Clob to String: BufferedReader vs getSubString()?

https://stackoverflow.com/questions/22874722

28-06-2023
|

Question

I am writing a Java program to read clob columns from a database containing XML data and do some processing.

I need to use Regex on this XML content, so converting to string is a useful approach for me, and I am sure the length of the clob will not exceed the capacity of a String for the operational purposes.
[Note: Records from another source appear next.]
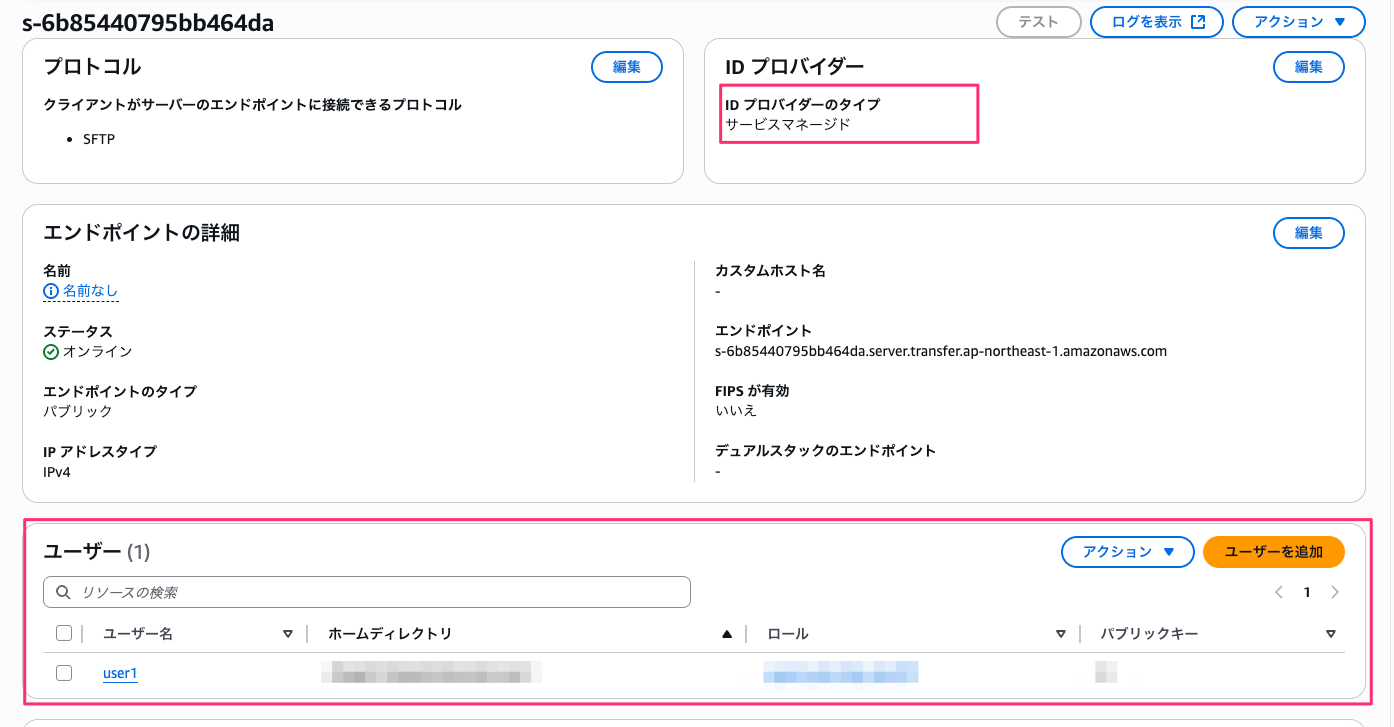Edit the ID プロバイダー section
1394x727 pixels.
pos(1308,67)
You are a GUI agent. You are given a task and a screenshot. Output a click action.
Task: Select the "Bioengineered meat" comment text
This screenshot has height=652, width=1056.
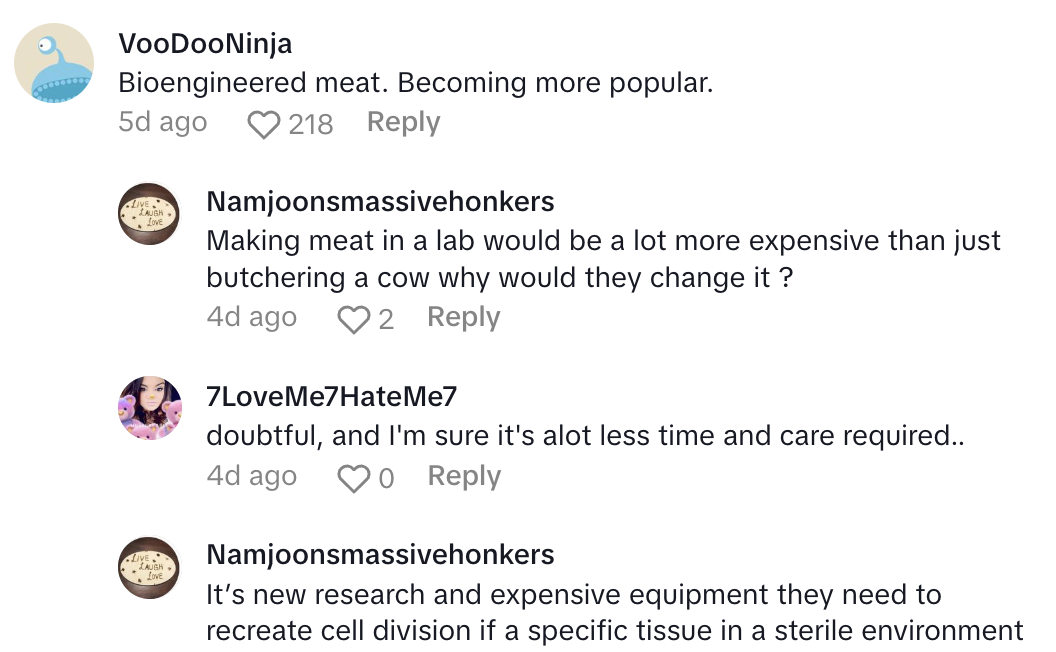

As of now, the shortest and longest CLOBs from approx. 4000 total entries in the DB are 2000 chars and 18000 chars respectively.

My question is: With this sort of a max length (say 20k chars), which of the 2 following approaches is recommended and why?

Approach 1: Method getSubString() on Clob, simpler to use:

// cXML is the Clob object   
String sXML = cXML.getSubString(1, (int)cXML.length());

Approach 2: Use BufferedReader and StringBuilder in a method (Better performance?):

private String ClobToString(Clob data)
throws Exception
{
    StringBuilder sb = new StringBuilder();
    StringBuilder exDtl = new StringBuilder();
    try {
        Reader reader = data.getCharacterStream();
        BufferedReader br = new BufferedReader(reader);
        String line;
        while(null != (line = br.readLine())) {
            sb.append(line + "\n");
        }
        br.close();
    } catch (SQLException e) {
        exDtl.append(e.getMessage());
    } catch (IOException e) {
        exDtl.append(e.getMessage());
    }
    finally
    {
        if (exDtl.length() > 0)
        {
            throw new Exception(exDtl.toString());
        }
        return sb.toString();
    }
} // End Method ClobToString

I have read in some websites/forums that Approach 2 is better in terms of performance, so I am trying to understand:

At what threshold of Clob length does it become advisable to use Approach 2 instead of Approach 1?
Are neither of these approaches recommended, and if so what would be a third approach?
(I was looking to avoid 3rd party libraries like StreamFlyer)

Solution

The implementation of approach 2 is flawed and since the data is not processed in a streaming fashion anyway, use approach 1. Approach 1 will call the driver's implementation of approach 2 which is probably more accurate and could look something like this:

public static String getString(Clob data) throws SQLException {

    StringBuilder sb = new StringBuilder();
    char[] cbuf = new char[8192];
    int l = 0;
    try (Reader r = data.getCharacterStream()) {
        while ((l = r.read(cbuf)) > -1) {
            sb.append(cbuf, 0, l);
        }
    } catch (IOException ioe) {
        throw new SQLException("Unable to read character stream from Clob.", ioe);
    }
    return sb.toString();
}

I don't think it will make any difference in performance.

Licensed under: CC-BY-SA with attribution

Not affiliated with StackOverflow